Liberté académique pour tous

La résolution BDS de MESA n’oblige pas ses membres à prendre des mesures spécifiques qui ne correspondent pas à leurs convictions politiques. Les membres de cette association sont libres de participer ou non, en fonction de leurs préférences personnelles.

Pour les membres de MESA qui choisissent d’adhérer à la résolution, il s’agirait, par exemple, de ne pas accepter de financement, de promotion ou de coopération avec une institution académique israélienne ; de ne pas assister à des conférences dans des institutions académiques israéliennes ou celles parrainées par elles ; et de ne pas publier dans des presses académiques israéliennes.

Le fait que la résolution BDS de MESA n’oblige pas les membres à adopter de telles pratiques montre l’étendue de son engagement en faveur de la liberté académique pour tous.

Les membres, par le biais de cette résolution, ont demandé au conseil d’administration de l’association de proposer des conseils supplémentaires sur la manière de concrétiser les objectifs de la résolution. Ces conseils seront essentiels pour s’assurer que tous les membres continuent à se sentir les bienvenus au sein de l’association à mesure qu’elle étend sa solidarité avec les étudiants et les enseignants palestiniens par le biais du BDS.

Une victoire importante

Après l’annonce de l’adoption de la résolution BDS de MESA, ses opposants ont commencé à envoyer un déluge de courriels aux directeurs de programmes et de centres d’études sur le Moyen-Orient à travers les États-Unis. Les courriels demandaient à ces directeurs de protester contre la résolution en annulant leur adhésion institutionnelle à MESA.

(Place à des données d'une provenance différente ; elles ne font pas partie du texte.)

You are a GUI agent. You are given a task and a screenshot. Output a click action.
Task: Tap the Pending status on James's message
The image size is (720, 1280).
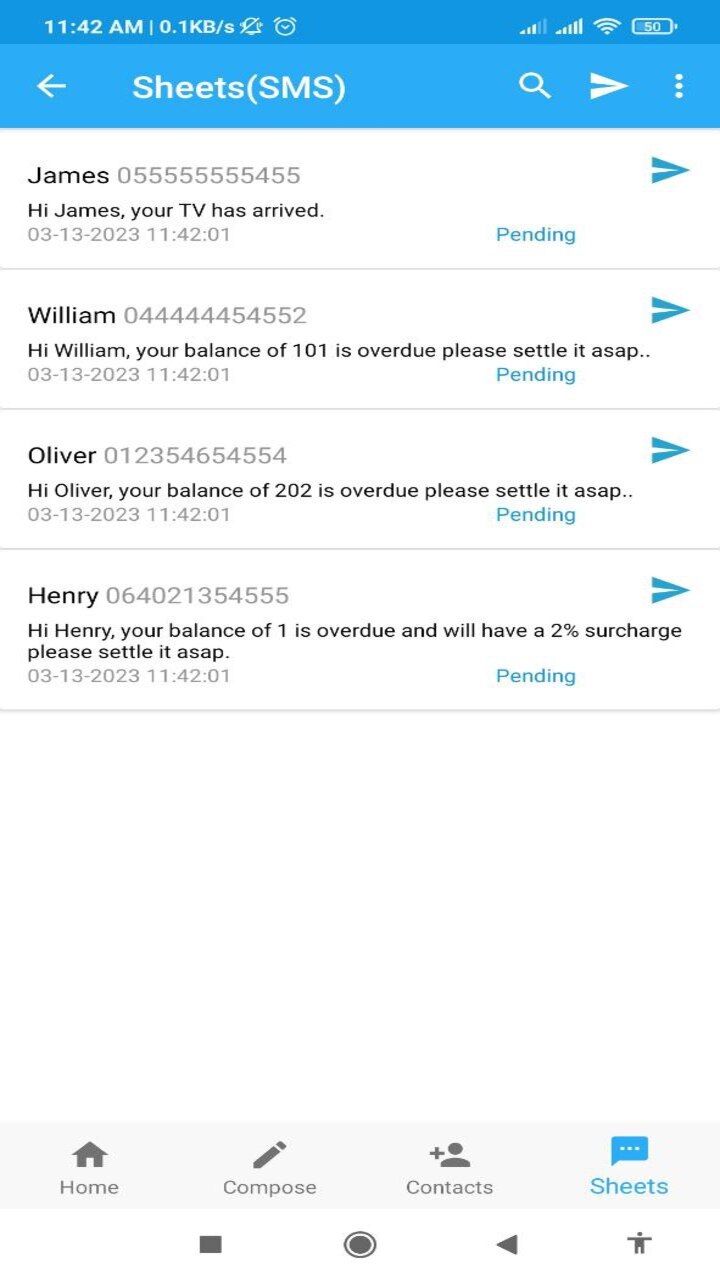point(536,234)
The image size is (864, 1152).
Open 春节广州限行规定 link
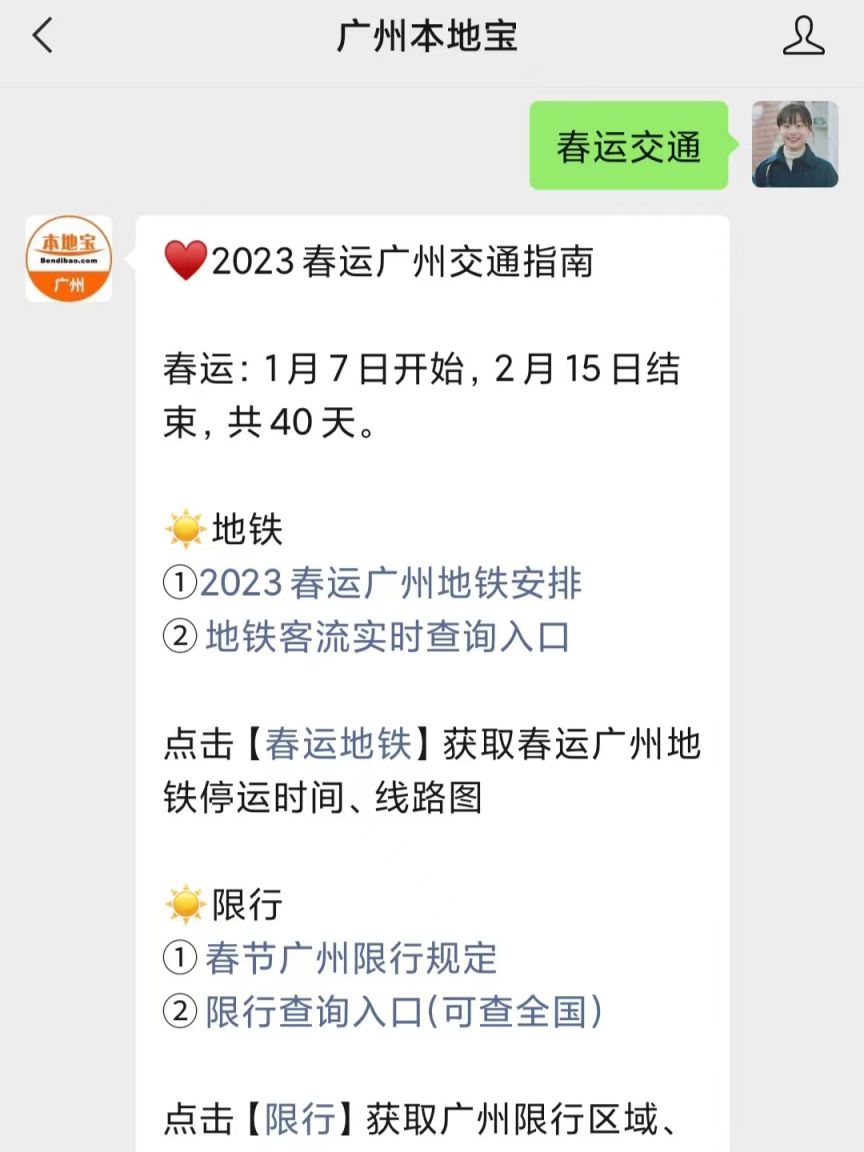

Ces opposants au BDS, qui refusent ironiquement de respecter la volonté démocratique des membres de Mesa, ont ensuite affirmé que leur campagne incessante de courriels avait permis à six centres de retirer leur adhésion à MESA.

Mais l’affirmation était erronée. Il a été confirmé qu’un seul centre s’était effectivement retiré, et plusieurs des centres répertoriés ont expliqué que l’information était fausse ou que leur adhésion avait simplement expiré par inadvertance.

La campagne "top-down" visant à harceler et à punir est typique des schémas passés. La non-réponse réfléchie et ferme à ces efforts, ainsi que la réaffirmation et l’engagement envers MESA et ses membres, signalent un changement significatif au sein des études sur le Moyen-Orient.

BDS est un mouvement de solidarité qui encourage les alliés à, au minimum, ne pas causer de tort. C’est une campagne que la principale association pour l’étude de la région MENA soutient désormais fermement.

Cette victoire est importante, voire historique. Puisse-t-elle contribuer à la libération des Palestiniens partout dans le monde.